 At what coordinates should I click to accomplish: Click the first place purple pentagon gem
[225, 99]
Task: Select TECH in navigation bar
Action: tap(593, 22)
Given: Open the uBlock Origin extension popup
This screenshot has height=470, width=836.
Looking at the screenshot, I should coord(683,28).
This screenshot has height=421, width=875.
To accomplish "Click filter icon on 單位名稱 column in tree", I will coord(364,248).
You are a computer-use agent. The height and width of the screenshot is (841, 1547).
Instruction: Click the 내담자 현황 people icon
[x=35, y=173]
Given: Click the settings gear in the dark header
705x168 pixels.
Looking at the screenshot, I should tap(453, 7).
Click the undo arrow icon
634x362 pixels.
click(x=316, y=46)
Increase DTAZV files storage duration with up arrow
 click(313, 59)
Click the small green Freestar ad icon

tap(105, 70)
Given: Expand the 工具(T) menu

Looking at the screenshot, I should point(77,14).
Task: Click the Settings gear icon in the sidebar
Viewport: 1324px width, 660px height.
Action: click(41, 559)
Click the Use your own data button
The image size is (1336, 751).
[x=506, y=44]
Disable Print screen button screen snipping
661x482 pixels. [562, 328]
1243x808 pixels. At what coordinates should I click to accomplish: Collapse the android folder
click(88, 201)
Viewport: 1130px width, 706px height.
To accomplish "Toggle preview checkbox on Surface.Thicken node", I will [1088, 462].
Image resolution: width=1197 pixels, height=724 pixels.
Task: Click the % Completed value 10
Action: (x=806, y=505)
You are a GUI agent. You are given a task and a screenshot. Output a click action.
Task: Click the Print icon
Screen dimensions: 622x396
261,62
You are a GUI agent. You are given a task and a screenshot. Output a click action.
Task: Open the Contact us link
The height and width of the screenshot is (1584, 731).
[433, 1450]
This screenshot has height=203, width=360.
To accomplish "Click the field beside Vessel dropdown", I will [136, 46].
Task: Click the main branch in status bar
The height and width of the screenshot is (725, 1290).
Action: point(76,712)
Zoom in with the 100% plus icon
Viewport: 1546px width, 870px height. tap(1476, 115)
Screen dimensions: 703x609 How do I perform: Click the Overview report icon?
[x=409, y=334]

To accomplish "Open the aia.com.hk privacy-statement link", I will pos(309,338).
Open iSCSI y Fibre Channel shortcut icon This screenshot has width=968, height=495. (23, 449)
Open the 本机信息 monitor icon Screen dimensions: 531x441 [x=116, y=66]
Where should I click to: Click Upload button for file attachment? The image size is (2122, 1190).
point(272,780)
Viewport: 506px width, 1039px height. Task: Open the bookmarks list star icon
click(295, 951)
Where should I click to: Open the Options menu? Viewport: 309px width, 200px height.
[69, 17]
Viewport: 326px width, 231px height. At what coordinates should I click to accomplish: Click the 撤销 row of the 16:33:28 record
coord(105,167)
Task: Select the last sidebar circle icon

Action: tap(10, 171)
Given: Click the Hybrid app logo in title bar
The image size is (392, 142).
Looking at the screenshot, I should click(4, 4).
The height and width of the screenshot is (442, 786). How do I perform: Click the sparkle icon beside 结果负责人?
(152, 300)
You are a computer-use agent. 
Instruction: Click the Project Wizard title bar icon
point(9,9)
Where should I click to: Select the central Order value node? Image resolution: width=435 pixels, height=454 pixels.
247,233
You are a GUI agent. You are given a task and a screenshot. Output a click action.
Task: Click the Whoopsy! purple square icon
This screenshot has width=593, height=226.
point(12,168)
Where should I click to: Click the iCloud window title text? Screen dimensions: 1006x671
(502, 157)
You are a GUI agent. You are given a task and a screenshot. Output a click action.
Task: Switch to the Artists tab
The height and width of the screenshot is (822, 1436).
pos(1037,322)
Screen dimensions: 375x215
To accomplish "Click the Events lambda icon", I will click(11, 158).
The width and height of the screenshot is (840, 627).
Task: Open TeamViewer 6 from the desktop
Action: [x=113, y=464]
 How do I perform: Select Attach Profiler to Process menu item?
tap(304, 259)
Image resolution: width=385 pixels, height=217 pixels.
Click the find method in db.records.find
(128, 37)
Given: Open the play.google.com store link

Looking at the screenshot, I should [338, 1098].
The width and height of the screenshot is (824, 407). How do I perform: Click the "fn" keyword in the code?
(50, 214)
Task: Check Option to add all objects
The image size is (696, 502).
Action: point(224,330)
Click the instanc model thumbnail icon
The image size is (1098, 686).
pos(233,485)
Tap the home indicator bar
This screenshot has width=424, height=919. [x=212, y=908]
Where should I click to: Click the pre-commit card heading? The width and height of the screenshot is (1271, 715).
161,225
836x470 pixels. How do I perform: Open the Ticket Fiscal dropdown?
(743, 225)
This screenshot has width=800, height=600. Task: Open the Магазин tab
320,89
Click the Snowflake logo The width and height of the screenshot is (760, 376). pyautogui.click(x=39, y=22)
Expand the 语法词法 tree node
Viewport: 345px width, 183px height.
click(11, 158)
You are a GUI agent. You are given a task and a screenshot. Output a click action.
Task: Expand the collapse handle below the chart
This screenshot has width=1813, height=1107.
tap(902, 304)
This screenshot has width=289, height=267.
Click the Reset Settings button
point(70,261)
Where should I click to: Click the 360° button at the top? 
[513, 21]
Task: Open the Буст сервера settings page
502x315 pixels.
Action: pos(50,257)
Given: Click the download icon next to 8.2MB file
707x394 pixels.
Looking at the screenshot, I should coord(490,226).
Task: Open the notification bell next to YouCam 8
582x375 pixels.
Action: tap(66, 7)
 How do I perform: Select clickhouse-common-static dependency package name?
+ + + +
GOAL> Reproduce the lines of the records above verbatim, everything from the line containing "Click the undo arrow icon" down to the line containing "tap(105, 70)", both included.

THE SOLUTION>
Click the undo arrow icon
634x362 pixels.
click(x=316, y=46)
Increase DTAZV files storage duration with up arrow
 click(313, 59)
Click the small green Freestar ad icon

tap(105, 70)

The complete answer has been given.